TASK INSTRUCTIONS » An exact copy of all the records is the expected answer.

Collected data »
^^^^^^^^

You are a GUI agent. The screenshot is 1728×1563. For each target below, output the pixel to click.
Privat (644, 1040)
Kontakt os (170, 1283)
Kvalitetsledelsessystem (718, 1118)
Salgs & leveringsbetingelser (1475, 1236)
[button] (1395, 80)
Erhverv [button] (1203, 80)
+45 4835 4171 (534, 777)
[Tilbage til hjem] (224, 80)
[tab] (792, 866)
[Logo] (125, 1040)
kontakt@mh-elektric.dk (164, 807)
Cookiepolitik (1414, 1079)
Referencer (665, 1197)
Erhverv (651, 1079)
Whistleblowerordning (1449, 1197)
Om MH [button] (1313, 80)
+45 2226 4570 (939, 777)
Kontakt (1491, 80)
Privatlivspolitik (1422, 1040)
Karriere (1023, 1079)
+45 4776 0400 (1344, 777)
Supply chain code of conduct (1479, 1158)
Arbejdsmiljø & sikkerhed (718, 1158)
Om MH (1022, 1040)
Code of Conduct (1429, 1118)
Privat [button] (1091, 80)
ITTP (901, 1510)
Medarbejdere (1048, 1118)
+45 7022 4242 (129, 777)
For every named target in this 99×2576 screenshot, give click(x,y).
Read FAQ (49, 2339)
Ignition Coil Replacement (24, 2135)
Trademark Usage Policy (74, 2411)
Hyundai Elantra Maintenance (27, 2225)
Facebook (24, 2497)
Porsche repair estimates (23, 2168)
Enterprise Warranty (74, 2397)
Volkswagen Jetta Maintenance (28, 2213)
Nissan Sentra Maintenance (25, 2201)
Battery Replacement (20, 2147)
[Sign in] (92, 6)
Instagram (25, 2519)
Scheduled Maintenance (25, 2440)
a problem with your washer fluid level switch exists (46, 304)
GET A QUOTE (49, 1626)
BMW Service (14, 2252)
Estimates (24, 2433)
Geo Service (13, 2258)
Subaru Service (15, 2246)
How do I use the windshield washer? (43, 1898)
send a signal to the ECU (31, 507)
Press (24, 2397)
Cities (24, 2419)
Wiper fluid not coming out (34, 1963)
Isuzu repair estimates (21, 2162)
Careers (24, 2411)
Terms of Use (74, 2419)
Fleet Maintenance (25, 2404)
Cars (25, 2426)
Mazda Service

^^^^^^^^

OUTPUT OF THE TASK »
You are a GUI agent. The screenshot is 1728×1563. For each target below, output the pixel to click.
Privat (644, 1040)
Kontakt os (170, 1283)
Kvalitetsledelsessystem (718, 1118)
Salgs & leveringsbetingelser (1475, 1236)
[button] (1395, 80)
Erhverv [button] (1203, 80)
+45 4835 4171 (534, 777)
[Tilbage til hjem] (224, 80)
[tab] (792, 866)
[Logo] (125, 1040)
kontakt@mh-elektric.dk (164, 807)
Cookiepolitik (1414, 1079)
Referencer (665, 1197)
Erhverv (651, 1079)
Whistleblowerordning (1449, 1197)
Om MH [button] (1313, 80)
+45 2226 4570 (939, 777)
Kontakt (1491, 80)
Privatlivspolitik (1422, 1040)
Karriere (1023, 1079)
+45 4776 0400 (1344, 777)
Supply chain code of conduct (1479, 1158)
Arbejdsmiljø & sikkerhed (718, 1158)
Om MH (1022, 1040)
Code of Conduct (1429, 1118)
Privat [button] (1091, 80)
ITTP (901, 1510)
Medarbejdere (1048, 1118)
+45 7022 4242 (129, 777)
For every named target in this 99×2576 screenshot, give click(x,y).
Read FAQ (49, 2339)
Ignition Coil Replacement (24, 2135)
Trademark Usage Policy (74, 2411)
Hyundai Elantra Maintenance (27, 2225)
Facebook (24, 2497)
Porsche repair estimates (23, 2168)
Enterprise Warranty (74, 2397)
Volkswagen Jetta Maintenance (28, 2213)
Nissan Sentra Maintenance (25, 2201)
Battery Replacement (20, 2147)
[Sign in] (92, 6)
Instagram (25, 2519)
Scheduled Maintenance (25, 2440)
a problem with your washer fluid level switch exists (46, 304)
GET A QUOTE (49, 1626)
BMW Service (14, 2252)
Estimates (24, 2433)
Geo Service (13, 2258)
Subaru Service (15, 2246)
How do I use the windshield washer? (43, 1898)
send a signal to the ECU (31, 507)
Press (24, 2397)
Cities (24, 2419)
Wiper fluid not coming out (34, 1963)
Isuzu repair estimates (21, 2162)
Careers (24, 2411)
Terms of Use (74, 2419)
Fleet Maintenance (25, 2404)
Cars (25, 2426)
Mazda Service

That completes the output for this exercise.